#### [EXERCISE INPUT]
________________________________________
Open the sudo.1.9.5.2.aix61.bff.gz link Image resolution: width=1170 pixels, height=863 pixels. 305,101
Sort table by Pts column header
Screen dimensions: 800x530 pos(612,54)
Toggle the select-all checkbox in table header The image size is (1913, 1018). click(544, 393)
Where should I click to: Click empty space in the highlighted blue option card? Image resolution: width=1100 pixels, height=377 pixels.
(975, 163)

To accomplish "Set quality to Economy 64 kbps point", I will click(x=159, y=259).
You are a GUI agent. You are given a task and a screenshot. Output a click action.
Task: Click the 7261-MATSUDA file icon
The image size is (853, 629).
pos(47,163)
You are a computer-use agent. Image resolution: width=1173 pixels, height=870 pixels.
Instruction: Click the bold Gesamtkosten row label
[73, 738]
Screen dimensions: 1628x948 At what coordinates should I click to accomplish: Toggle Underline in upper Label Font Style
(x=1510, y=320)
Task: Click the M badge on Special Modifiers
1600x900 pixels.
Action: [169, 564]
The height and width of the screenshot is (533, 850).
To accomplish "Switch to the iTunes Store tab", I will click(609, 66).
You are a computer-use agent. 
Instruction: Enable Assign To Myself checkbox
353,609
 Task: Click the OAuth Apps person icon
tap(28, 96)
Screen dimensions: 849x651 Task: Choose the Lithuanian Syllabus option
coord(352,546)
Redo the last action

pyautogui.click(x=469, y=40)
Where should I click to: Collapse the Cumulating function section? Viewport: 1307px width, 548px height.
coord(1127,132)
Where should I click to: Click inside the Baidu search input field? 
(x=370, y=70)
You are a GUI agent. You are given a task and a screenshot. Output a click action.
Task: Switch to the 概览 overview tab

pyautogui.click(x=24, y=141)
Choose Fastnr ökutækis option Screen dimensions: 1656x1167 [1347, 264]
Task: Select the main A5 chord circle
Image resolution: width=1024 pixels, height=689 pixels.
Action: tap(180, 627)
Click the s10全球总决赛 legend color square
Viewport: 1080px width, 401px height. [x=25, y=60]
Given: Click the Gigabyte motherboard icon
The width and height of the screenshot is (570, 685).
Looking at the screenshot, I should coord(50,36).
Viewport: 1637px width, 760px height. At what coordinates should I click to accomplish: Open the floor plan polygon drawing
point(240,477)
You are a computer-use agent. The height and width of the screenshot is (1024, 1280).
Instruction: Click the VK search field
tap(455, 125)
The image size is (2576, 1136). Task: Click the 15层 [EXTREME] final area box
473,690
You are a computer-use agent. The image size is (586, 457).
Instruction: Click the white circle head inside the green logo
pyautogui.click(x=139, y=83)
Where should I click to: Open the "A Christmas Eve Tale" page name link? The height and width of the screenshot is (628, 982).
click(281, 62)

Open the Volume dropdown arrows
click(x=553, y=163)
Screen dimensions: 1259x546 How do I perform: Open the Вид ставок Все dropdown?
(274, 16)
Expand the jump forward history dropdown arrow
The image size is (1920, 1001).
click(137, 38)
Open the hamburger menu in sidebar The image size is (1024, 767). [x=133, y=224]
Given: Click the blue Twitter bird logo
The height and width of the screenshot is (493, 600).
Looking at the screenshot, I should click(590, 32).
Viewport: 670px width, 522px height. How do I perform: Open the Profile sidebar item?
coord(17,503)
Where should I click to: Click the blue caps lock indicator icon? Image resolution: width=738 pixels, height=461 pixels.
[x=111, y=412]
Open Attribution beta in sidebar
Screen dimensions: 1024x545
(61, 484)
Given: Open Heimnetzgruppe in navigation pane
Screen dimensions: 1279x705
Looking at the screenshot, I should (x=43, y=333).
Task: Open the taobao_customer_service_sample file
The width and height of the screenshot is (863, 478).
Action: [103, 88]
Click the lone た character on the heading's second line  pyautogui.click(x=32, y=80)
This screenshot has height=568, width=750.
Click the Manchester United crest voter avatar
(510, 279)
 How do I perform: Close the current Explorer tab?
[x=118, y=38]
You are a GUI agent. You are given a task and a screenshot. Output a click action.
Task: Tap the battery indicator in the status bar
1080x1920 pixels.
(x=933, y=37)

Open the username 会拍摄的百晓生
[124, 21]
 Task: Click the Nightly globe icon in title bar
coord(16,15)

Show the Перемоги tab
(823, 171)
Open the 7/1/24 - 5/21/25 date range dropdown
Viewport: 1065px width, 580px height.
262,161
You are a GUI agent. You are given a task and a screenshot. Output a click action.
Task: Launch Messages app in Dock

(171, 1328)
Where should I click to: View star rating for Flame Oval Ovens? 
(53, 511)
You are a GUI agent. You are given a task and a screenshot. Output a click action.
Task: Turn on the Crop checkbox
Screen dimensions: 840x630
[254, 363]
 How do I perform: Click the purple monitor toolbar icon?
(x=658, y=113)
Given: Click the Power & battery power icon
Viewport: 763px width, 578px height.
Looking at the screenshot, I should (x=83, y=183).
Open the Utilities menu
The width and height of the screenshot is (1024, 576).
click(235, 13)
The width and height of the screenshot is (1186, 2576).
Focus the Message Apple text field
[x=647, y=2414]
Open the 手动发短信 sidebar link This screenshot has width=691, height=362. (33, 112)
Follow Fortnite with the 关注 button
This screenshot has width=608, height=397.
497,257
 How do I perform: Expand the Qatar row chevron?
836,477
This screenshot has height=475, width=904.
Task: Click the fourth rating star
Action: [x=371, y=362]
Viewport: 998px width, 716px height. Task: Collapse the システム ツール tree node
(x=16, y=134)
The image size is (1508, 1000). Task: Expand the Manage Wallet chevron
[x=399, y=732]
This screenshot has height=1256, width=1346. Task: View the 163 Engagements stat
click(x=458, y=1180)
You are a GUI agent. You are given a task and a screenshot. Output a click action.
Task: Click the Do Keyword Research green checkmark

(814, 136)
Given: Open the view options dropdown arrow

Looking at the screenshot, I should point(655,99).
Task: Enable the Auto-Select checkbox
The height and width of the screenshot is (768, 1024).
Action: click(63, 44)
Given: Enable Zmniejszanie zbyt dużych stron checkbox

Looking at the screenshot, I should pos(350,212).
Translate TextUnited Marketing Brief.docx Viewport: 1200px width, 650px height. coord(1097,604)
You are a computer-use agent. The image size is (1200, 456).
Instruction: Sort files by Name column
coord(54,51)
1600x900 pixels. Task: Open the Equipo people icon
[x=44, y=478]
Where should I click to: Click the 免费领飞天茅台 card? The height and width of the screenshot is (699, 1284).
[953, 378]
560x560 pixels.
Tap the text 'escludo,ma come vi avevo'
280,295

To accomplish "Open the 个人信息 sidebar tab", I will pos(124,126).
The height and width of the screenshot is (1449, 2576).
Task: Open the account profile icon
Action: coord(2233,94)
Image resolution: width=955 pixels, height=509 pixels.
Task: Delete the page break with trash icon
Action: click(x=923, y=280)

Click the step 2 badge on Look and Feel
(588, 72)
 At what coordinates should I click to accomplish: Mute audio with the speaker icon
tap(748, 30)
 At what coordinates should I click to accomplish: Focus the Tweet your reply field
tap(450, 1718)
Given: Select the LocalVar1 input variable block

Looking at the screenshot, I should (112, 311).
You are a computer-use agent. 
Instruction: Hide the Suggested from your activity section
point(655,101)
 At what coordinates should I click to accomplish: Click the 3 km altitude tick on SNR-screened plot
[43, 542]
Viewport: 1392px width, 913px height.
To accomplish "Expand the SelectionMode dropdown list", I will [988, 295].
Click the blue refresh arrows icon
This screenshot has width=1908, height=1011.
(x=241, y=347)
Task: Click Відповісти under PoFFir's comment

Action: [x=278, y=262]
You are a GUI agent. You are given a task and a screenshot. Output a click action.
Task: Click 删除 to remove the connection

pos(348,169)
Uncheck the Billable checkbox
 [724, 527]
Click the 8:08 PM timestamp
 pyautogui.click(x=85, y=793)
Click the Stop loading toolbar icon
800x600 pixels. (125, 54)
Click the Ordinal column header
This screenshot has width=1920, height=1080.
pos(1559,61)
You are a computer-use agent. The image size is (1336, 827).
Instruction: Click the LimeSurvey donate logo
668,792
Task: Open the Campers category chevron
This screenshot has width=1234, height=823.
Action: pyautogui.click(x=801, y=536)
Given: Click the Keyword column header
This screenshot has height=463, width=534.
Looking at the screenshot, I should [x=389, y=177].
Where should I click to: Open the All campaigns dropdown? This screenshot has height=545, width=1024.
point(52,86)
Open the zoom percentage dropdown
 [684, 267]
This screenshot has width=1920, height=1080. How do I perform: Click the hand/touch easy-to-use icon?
________________________________________
Count lines, not occurrences: report how many lines in the entries above include the word "battery", as a number alone.

2